Recognition and Enforcement of Judgments in Carriage of Goods by Road Matters in the European Union, by Paolo Mariani

This article discusses the relationship between Brussels I Regulation and The Convention on the Contract for the International Carriage of goods by road (CMR). The Court of Justice in TNT Express Nederland decision (case C-533/08) confirms the international specialised conventions’ primacy on the Regulation, provided the respect of the principles underlying judicial cooperation in civil and commercial matters in the European Union. The Court also acknowledges its lack of jurisdiction to interpret the CMR.

TNT Express Nederland contributes in the elaboration of the EU principles underlying judicial cooperation. Unfortunately, this contribution risks being useless for national courts since the decision fails to answer the question as to how CMR provisions should be applied lacking the compliance with the European standard.

The article concludes by supporting the Court of Justice power to provide the interpretation of the Brussels I Regulation in the context of the application of Article 31 CMR in order to enable the national court to assess whether the CMR can be applied in the European Union.

Avoid the Statutist Trap: The International Scope of the Consumer Credit Act 1974, by Christopher Bisping

This article takes a fresh look at the role statutes play within the conflict of laws. The author argues that statutes can only ever apply within the framework of conflict-of-laws rules. Parliament’s intention must be taken to subject legislation to the conflict-of-laws system. The opposing view would commit the mistake of falling into the ‘statutist trap’ and overload statutes with meaning, which they do not have. The author uses the Consumer Credit Act 1974 and the House of Lord’s decision in OFT v Lloyds to illustrate the argument.

Preliminary Questions in EU Private International Law, by Susanne Goessl

Whenever a rule contains a legal concept, such as “matrimony“, rarely are the legal requirements for the concept clarified in the same rule. Determining the meaning of such a concept (preliminary question) is often necessary to resolve the principal question. In an international context, one can apply the lex fori’s or the lex causae’s PIL to determine the law applicable to the preliminary question. This article analyses which of those two approaches is preferable in the PIL of the EU.
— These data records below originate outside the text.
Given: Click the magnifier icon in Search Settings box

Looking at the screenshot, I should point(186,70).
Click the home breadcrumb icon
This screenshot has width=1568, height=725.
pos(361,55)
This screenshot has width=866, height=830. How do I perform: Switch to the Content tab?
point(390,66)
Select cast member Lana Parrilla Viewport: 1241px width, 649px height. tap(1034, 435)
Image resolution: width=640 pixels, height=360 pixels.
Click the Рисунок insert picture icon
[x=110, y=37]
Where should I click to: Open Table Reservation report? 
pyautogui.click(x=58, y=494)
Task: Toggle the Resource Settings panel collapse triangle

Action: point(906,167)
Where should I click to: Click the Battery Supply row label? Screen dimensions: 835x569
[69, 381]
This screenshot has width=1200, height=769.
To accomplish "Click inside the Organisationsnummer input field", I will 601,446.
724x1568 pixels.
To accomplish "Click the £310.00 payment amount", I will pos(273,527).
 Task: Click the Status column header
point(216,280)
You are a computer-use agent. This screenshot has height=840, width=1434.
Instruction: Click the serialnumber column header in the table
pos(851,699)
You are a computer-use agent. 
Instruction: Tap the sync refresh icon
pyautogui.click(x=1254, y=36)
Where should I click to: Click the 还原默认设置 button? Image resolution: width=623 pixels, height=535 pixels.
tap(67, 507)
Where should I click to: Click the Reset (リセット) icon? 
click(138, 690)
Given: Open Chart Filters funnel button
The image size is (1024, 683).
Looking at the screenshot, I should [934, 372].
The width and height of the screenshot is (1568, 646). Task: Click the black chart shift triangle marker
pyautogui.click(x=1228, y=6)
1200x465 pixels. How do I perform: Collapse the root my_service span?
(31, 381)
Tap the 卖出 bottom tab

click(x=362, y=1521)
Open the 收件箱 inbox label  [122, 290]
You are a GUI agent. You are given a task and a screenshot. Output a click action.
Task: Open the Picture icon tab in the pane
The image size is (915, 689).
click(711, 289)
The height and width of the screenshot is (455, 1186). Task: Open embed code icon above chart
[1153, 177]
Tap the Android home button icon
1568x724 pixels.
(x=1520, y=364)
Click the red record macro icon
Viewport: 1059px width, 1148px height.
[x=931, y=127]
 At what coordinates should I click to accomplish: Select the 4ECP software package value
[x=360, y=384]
Traditional advantages of the lex causae approach loose its cogency in the European context, esp. the deterrence of forum shopping, the presumption of the closer connection and the international harmony. On the other hand, many traditional and new reasons support the lex fori approach, eg national harmony, foreseeability, practicability and further integration.

The article comes to the conclusion that, no matter whether the concept occurs in a PIL or a substantive rule the lex fori approach is the better solution. Only in limited cases with an urgent need of international harmony the lex causae approach should prevail.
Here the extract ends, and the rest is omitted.